La réduction de moitié de la pauvreté d’ici 2030 constitue l’un des objectifs de développement durable des Nations unies. En Belgique, la situation demeure préoccupante : plus de 13 % de la population vit sous le seuil de risque de pauvreté et près de 6 % connaît une privation matérielle et sociale sévère, ce qui impose une mobilisation politique à tous les niveaux de pouvoir .
Depuis 1998, un accord de coopération engage l’État fédéral et les entités fédérées à coordonner leurs politiques de prévention de la précarité, de lutte contre la pauvreté et d’intégration sociale. Le quatrième plan fédéral de lutte contre la pauvreté, approuvé en juillet 2022, repose sur la prévention, l’activation vers l’emploi et l’accès effectif aux droits, notamment par la lutte contre le non-recours.
Plusieurs propositions parlementaires visant à garantir un niveau de protection sociale au moins équivalent au seuil de pauvreté sont restées sans suite. Une loi adoptée en octobre 2023 renforce toutefois la gouvernance de la politique fédérale en imposant l’adoption d’un plan de lutte contre la pauvreté, un suivi continu et une meilleure concertation entre niveaux de pouvoir.
En Flandre, le plan d’action 2020–2024 repose sur la prévention de la sous-protection, la lutte contre la pauvreté infantile, l’autonomie des citoyens et la qualité du cadre de vie. Ce plan est complété par une stratégie spécifique de prévention du sans-abrisme.

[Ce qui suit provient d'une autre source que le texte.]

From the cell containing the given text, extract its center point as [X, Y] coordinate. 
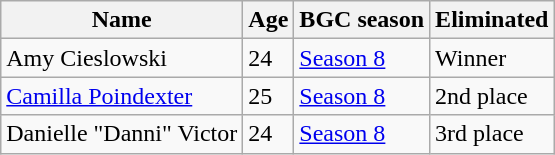
BGC season [362, 20]
Winner [492, 58]
2nd place [492, 96]
Eliminated [492, 20]
Camilla Poindexter [122, 96]
Name [122, 20]
Danielle "Danni" Victor [122, 134]
Amy Cieslowski [122, 58]
Age [268, 20]
3rd place [492, 134]
25 [268, 96]
Locate the cell with the specified text and output its (x, y) center coordinate. 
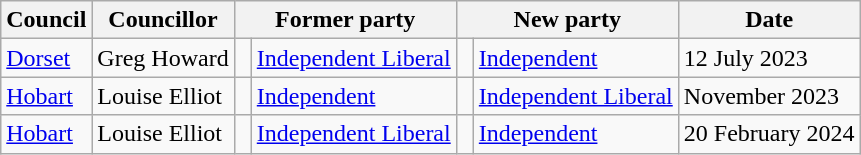
Greg Howard (163, 58)
Former party (345, 20)
November 2023 (769, 96)
Councillor (163, 20)
New party (567, 20)
Date (769, 20)
Council (46, 20)
20 February 2024 (769, 134)
12 July 2023 (769, 58)
Dorset (46, 58)
From the cell containing the given text, extract its center point as [X, Y] coordinate. 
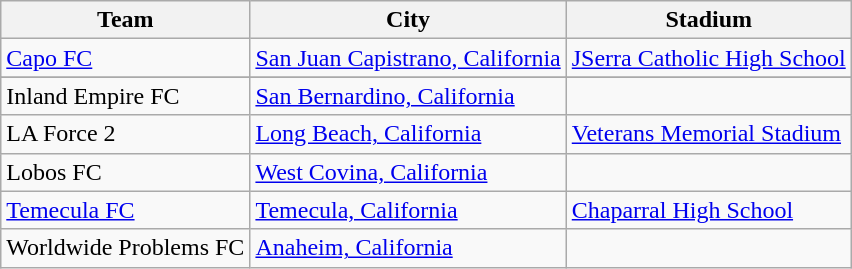
Temecula FC [126, 210]
Worldwide Problems FC [126, 248]
Long Beach, California [408, 134]
Lobos FC [126, 172]
San Juan Capistrano, California [408, 58]
Capo FC [126, 58]
JSerra Catholic High School [708, 58]
Inland Empire FC [126, 96]
West Covina, California [408, 172]
Anaheim, California [408, 248]
City [408, 20]
Veterans Memorial Stadium [708, 134]
LA Force 2 [126, 134]
San Bernardino, California [408, 96]
Chaparral High School [708, 210]
Temecula, California [408, 210]
Stadium [708, 20]
Team [126, 20]
Return the (X, Y) coordinate for the center point of the cell that contains the specified text.  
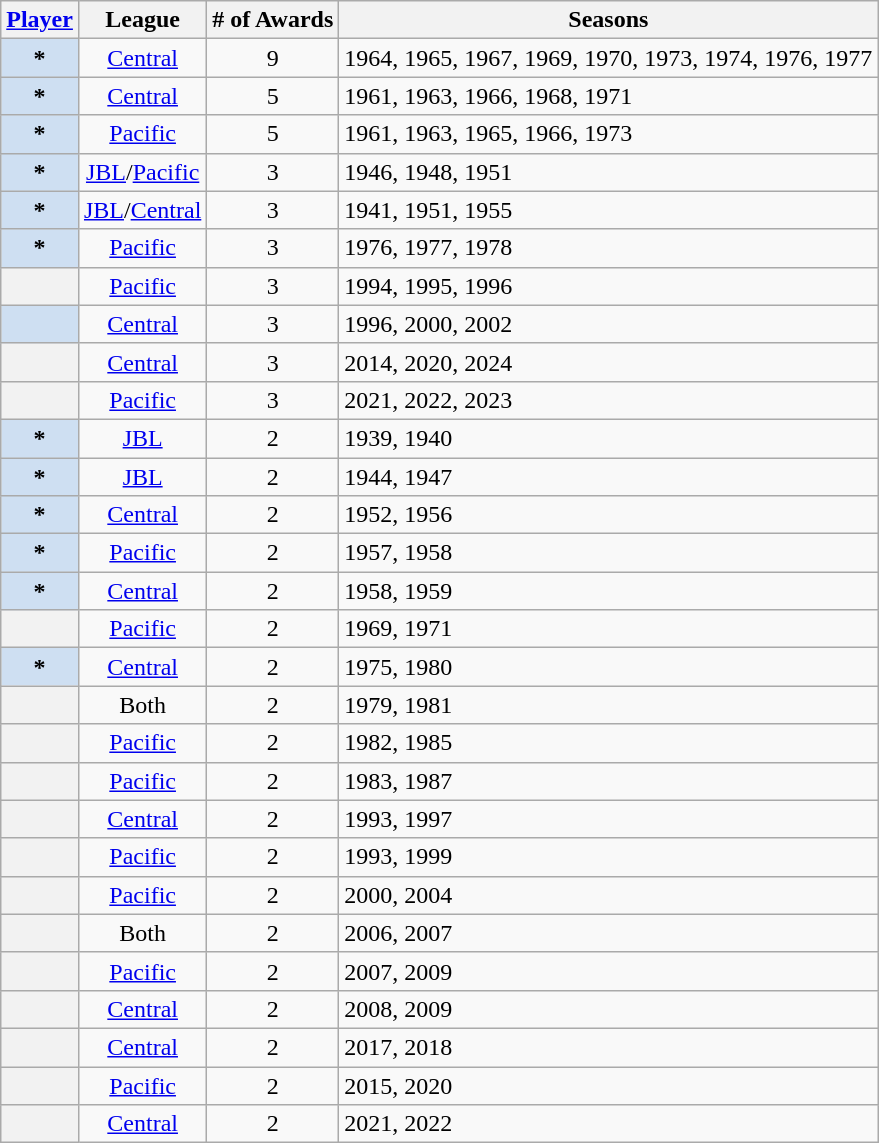
1982, 1985 (608, 743)
2008, 2009 (608, 1009)
1946, 1948, 1951 (608, 172)
1993, 1997 (608, 819)
1996, 2000, 2002 (608, 324)
1952, 1956 (608, 515)
1939, 1940 (608, 438)
1944, 1947 (608, 477)
2021, 2022, 2023 (608, 400)
Player (40, 20)
JBL/Pacific (142, 172)
JBL/Central (142, 210)
1958, 1959 (608, 591)
1975, 1980 (608, 667)
1994, 1995, 1996 (608, 286)
Seasons (608, 20)
2017, 2018 (608, 1047)
1961, 1963, 1966, 1968, 1971 (608, 96)
2014, 2020, 2024 (608, 362)
2015, 2020 (608, 1085)
9 (273, 58)
1969, 1971 (608, 629)
1993, 1999 (608, 857)
1961, 1963, 1965, 1966, 1973 (608, 134)
# of Awards (273, 20)
1957, 1958 (608, 553)
1964, 1965, 1967, 1969, 1970, 1973, 1974, 1976, 1977 (608, 58)
League (142, 20)
1976, 1977, 1978 (608, 248)
2007, 2009 (608, 971)
2006, 2007 (608, 933)
1979, 1981 (608, 705)
1941, 1951, 1955 (608, 210)
2000, 2004 (608, 895)
2021, 2022 (608, 1124)
1983, 1987 (608, 781)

En Région wallonne, un plan de sortie de la pauvreté a été présenté en 2021 dans le contexte de la crise sanitaire et des inondations. Il vise l’accès à l’emploi, au logement et au bien-être, et s’appuie notamment sur un Fonds post-Covid destiné à soutenir des initiatives concrètes à destination des personnes vivant sous le seuil de pauvreté.
À Bruxelles, la politique de lutte contre la pauvreté est intégrée dans un Plan social-santé axé sur la réduction des inégalités, l’accès aux droits et la coordination des services.
En Fédération Wallonie-Bruxelles, un décret de 2019 organise une politique transversale de lutte contre la pauvreté, déclinée dans un plan quinquennal structuré autour de l’accessibilité des services, de la prévention des vulnérabilités et du développement de l’expertise institutionnelle.
L’ensemble de ces dispositifs témoigne d’une réelle activité politique, mais souligne également l’ampleur du chemin restant à parcourir pour atteindre l’objectif de réduction de moitié de la pauvreté d’ici 2030.